|
As part of MatchExpression::optimize(), we have logic to try to rewrite an $or of equalities over the same path to an $in. This is advantageous, because it helps the downstream optimization code produce better plans. Here's an example of the rewrite:
// Original match expression.
|
{$or: [{name: "Don"}, {name: "Alice"}]}
|
|
// This gets rewritten to the following.
|
{name: {$in: ["Alice", "Don"]}}
|
When not all of the clauses of the $or can get rewritten in this manner, the current implementation can output a match expression tree with an $or that is a direct child of another $or.
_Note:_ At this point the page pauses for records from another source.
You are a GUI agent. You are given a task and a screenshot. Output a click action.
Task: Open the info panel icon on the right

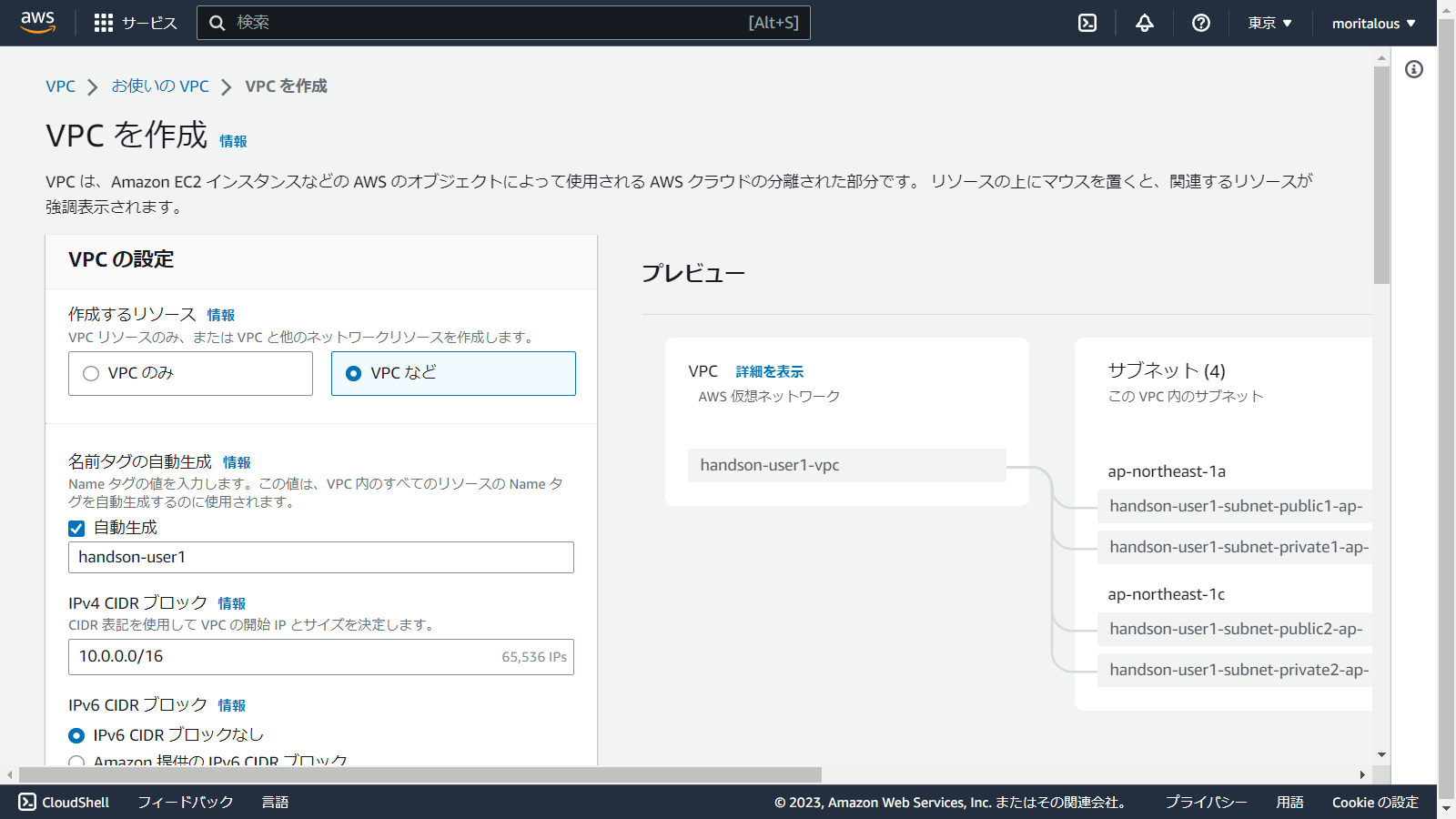tap(1415, 69)
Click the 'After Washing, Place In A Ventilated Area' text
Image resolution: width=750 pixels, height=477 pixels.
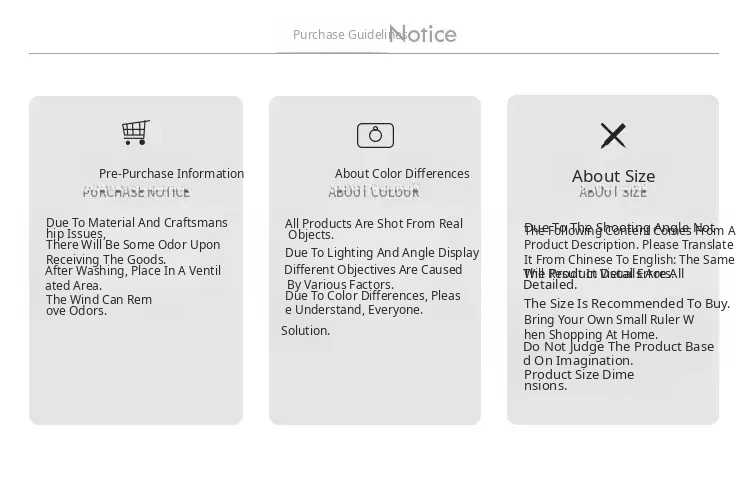click(x=133, y=278)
Here's an example:
// Original match expression.
|
{$or: [{name: "Don"}, {name: "Alice"}, {age: 42}, {job: "Software Engineer"}]}
|
|
// This gets rewritten to the following.
|
{$or: [{name: {$in: ["Alice", "Don"]}}, {$or: [{age: 42}, {job: "Software Engineer"}]}]}
|
As you can see, one of the direct children of the outer $or is another $or. There is a separate rewrite which happens as part of MatchExpression::optimize() which attempts to flatten such nested $or nodes. However, the $or -> $in rewrite happens afterwords. In the master branch, the $or-$or is subsequently simplified by the new boolean simplification module enabled in SERVER-81630, but in older branches the $or-$or is never simplified.
I would argue that despite boolean simplification, we should modify the implementation of the $or -> $in rewrite to avoid constructing directly nested $or nodes. Continuing the example above, the output of the $or rewrite should be as follows:
{$or: [{name: {$in: ["Alice", "Don"]}}, {age: 42}, {job: "Software Engineer"}]}
|
|